RFC: New registry format and append-only log file

Question

RFC: New registry format and append-only log file

ericmj opened this issue 8 years ago · comments

Eric Meadows-Jönsson commented 8 years ago

https://gist.github.com/ericmj/36bf9e64c0566dfad277

The new registry format file size is 33% of the ets file and 60% of the size when gzipped (with a registry built from hex.pm on 2016-03-12).

/cc @hexpm/contributors @hexpm/rebar3

Fred Hebert · Answer 1 · Mon Mar 14 2016 20:08:50 GMT+0800 (China Standard Time)

Things I noticed after a quick run through:

arrays have an implicit limit of 255 elements, although their total length is undefined
strings also have an implicit limit of 255 bytes due to their length format.
the package id is a 32 bits unsigned int; is this expected to be unique, and unique across indexes or local to each? Are we okay with the limit of 4 millions and so packages?
String encoding is not defined
Is there any reason that DEPENDENCY and RELEASE sections are not implicitly tied to a package definition are are otherwise related to the order they're mapped in a file? I'm wondering here since we can skip entries we do not understand, whether this risks failing or helping future proofing; a new type of unknown field for example may or may not be seen as interrupting the prior type of package
the append-only log file does have the implication that it (or consumers) should not expect it to be compacted. Is this intended or is compaction a feature?
Mix releases and dependencies cannot be removed. You can REMOVE INSTALL but there is no ADD INSTALL command
the append-only log file may see its entries skipped in future implementations, are we okay with that or should all entries be understood for it to work?
No specification on how to behave is a section is understood but not its types; this is a problem that can happen either in future releases (say new string encodings are added) or when data is corrupted. Should the entire section be skipped, or only the unknown element?
In the fetch request, someone asking for a byte offset that points to the STRING of a package name may yield ways to corrupt/hijack a feed locally by, for example, having a STRING that maps to a REMOVE RELEASE command. Either the spec should mention requiring the byte to match records or use the standard other-range-unit: <token> header in the RFC to use records offset
Do note that this request above could be accidental if I make a byte offset request after a log has been rebuilt. The verification for the rebuild needs to also be done on the server and the client must send the expected build they use to avoid the conflict; an error for a bad request would make sense there.
Using content-length:1 to mean "things are up to date" and then asking people to ignore the body is subverting things.

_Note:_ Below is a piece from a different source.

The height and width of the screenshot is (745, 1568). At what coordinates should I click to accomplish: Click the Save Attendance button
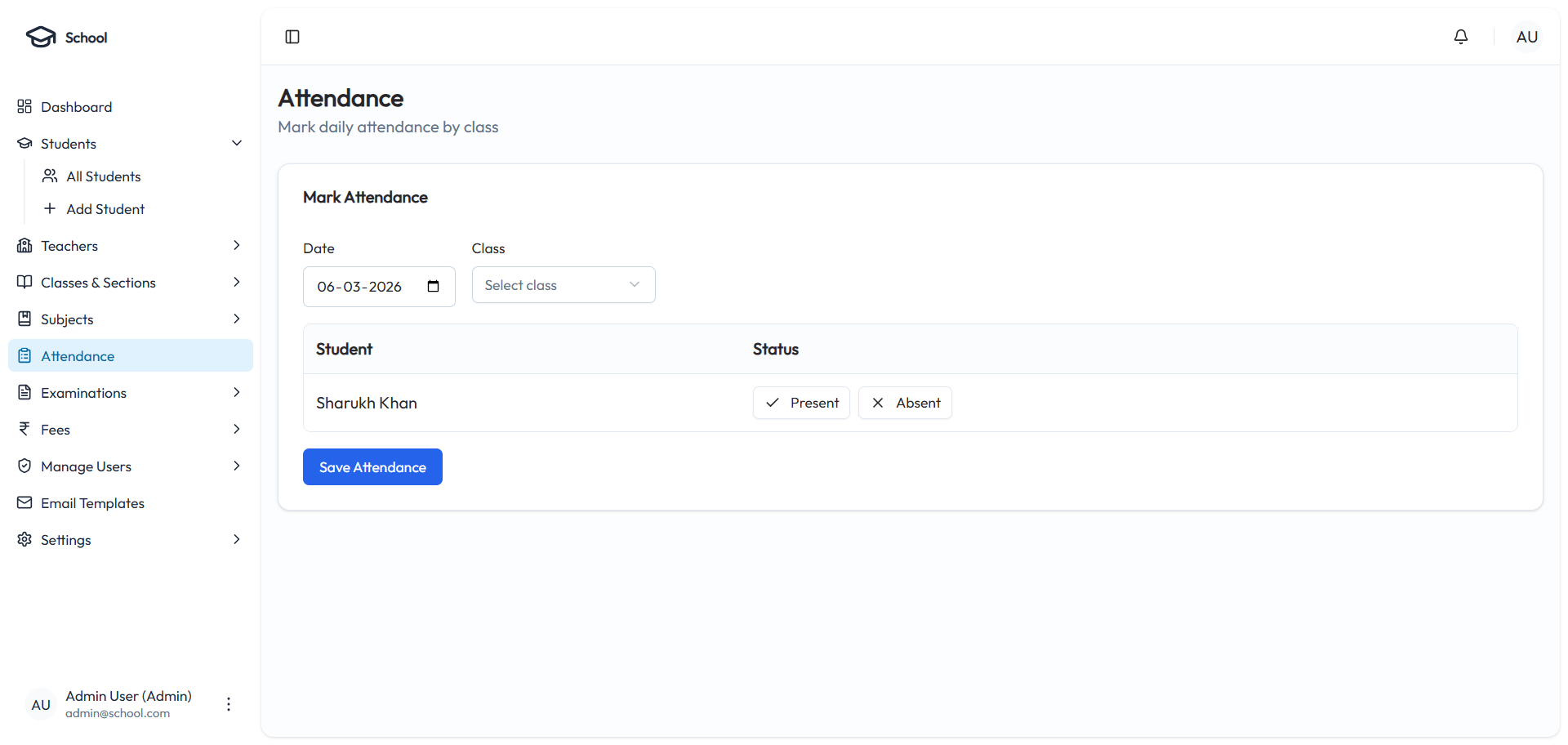pyautogui.click(x=372, y=467)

Why not just have a content-length of 0?

Eric Meadows-Jönsson · Answer 2 · Mon Mar 14 2016 21:21:48 GMT+0800 (China Standard Time)

Thanks for your comments @ferd, I will respond to each inline.

arrays have an implicit limit of 255 elements, although their total length is undefined
strings also have an implicit limit of 255 bytes due to their length format.

I will clarify this.

the package id is a 32 bits unsigned int; is this expected to be unique, and unique across indexes or local to each? Are we okay with the limit of 4 millions and so packages?

They are expected to be unique for the repository hosting the registry - I will clarify this in the spec. The limit will be 4 billion packages which I think will be fine.

String encoding is not defined

Will clarify that the encoding should be UTF8 and will create a new fixed-length binary type for the checksums.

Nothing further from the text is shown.